Astrid arrived home from her Paris sojourn in the late afternoon, early enough to
give three-year-old Cassian his bath while Evangeline, his French au pair, looked
on disapprovingly (
Maman
was scrubbing his hair too forcefully, and wasting too much baby shampoo). After
tucking Cassian into bed and reading him
Bonsoir Lune
, Astrid resumed the ritual of carefully unpacking her new couture acquisitions and
hiding them away in the spare bedroom before Michael got home. (She was careful never
to let her husband see the full extent of her purchases every season.) Poor Michael
seemed so stressed out by work lately. Everyone in the tech world seemed to work such
long hours, and Michael and his partner at Cloud Nine Solutions were trying so hard
to get this company off the ground. He was flying to China almost every other week
these days to supervise new projects, and she knew he would be tired tonight, since
he had gone straight to work from the airport. She wanted everything to be perfect
for him when he walked through the door.

Astrid popped into the kitchen to chat with her cook about the menu, and decided they
should set up dinner on the balcony tonight. She lit some fig-apricot-scented candles
and set a bottle of the new Sauternes she had brought back from France in the wine
chiller. Michael had a sweet tooth when it came to wines, and he had taken a liking
to late-harvest Sauternes. She knew he was going to love this
bottle, which had been specially recommended to her by Manuel, the brilliant sommelier
at Taillevent.

To the majority of Singaporeans, it would seem that Astrid was in store for a lovely
evening at home. But to her friends and family, Astrid’s current domestic situation
was a perplexing one. Why was she popping into kitchens talking to cooks, unpacking
luggage by herself, or worrying about her husband’s workload? This was certainly not
how anyone would have imagined Astrid’s life to be. Astrid Leong was meant to be the
chatelaine of a great house. Her head housekeeper should be anticipating every one
of her needs, while she should be getting dressed up to go out with her powerful and
influential husband to any one of the exclusive parties being thrown around the island
that night. But Astrid always confounded everyone’s expectations.

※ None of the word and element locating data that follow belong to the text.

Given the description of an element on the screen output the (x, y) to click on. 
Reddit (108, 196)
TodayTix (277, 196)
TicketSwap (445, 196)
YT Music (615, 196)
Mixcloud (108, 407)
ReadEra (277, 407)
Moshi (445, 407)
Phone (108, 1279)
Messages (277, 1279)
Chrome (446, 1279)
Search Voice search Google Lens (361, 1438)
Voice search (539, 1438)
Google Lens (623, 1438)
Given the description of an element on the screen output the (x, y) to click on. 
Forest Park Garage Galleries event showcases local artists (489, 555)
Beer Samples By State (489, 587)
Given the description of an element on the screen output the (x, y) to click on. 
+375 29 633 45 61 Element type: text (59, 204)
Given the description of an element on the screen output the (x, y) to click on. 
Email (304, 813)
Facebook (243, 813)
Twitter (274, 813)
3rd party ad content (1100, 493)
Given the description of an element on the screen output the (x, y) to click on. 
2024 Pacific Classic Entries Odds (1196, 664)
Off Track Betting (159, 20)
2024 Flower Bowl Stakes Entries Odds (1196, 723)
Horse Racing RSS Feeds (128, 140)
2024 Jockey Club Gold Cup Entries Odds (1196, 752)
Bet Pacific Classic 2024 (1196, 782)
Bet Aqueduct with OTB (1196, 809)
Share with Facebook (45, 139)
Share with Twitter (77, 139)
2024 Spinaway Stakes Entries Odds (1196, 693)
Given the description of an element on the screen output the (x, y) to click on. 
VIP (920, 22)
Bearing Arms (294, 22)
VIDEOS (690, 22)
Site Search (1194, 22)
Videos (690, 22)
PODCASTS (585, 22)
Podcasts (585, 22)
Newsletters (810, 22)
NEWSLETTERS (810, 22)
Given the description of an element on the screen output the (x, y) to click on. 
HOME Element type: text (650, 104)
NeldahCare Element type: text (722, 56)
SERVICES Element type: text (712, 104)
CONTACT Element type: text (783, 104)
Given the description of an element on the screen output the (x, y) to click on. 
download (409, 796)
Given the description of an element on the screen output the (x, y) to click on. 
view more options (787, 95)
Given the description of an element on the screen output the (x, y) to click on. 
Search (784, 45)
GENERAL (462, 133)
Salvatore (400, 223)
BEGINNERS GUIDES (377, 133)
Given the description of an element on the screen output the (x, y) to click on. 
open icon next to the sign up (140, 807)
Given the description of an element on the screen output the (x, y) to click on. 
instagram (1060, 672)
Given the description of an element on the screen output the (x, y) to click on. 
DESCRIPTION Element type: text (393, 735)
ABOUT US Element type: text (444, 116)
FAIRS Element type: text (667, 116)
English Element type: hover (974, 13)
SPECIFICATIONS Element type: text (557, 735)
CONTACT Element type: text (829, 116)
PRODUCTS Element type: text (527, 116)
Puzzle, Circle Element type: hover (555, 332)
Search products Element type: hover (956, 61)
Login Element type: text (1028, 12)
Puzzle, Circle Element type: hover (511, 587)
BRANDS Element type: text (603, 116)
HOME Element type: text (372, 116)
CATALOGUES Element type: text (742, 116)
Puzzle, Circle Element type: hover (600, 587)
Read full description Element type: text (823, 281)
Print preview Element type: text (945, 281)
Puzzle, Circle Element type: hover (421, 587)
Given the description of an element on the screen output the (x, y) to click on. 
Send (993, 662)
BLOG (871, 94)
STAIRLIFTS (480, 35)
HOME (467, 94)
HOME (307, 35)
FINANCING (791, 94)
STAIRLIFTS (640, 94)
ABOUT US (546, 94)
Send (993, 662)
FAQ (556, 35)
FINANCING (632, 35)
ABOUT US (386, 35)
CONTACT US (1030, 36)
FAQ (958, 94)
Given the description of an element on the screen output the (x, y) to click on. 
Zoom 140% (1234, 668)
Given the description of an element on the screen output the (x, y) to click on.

For the small group of girls growing up within Singapore’s most elite milieu, life
followed a prescribed order: Beginning at age six, you were enrolled at Methodist
Girls’ School (MGS), Singapore Chinese Girls’ School (SCGS), or the Convent of the
Holy Infant Jesus (CHIJ). After-school hours were consumed by a team of tutors preparing
you for the avalanche of weekly exams (usually in classical Mandarin literature, multivariable
calculus, and molecular biology), followed on the weekends by piano, violin, flute,
ballet, or riding, and some sort of Christian Youth Fellowship activity. If you did
well enough, you entered the National University of Singapore (NUS) and if you did
not, you were sent abroad to England (American colleges were deemed substandard).
The
only
acceptable majors were medicine or law (unless you were truly dumb, in which case
you settled for accounting). After graduating with honors (anything less would bring
shame to the family), you practiced your vocation (for not more than three years)
before marrying a boy from a suitable family at the age of twenty-five (twenty-eight
if you went to med school). At this point, you gave up your career to have children
(three or more were officially encouraged by the government for women of your background,
and at least two should be boys), and life would consist of a gentle rotation of galas,
country clubs, Bible study groups, light volunteer work, contract bridge, mah-jongg,
traveling, and spending time with your grandchildren (dozens and dozens, hopefully)
until your quiet and uneventful death.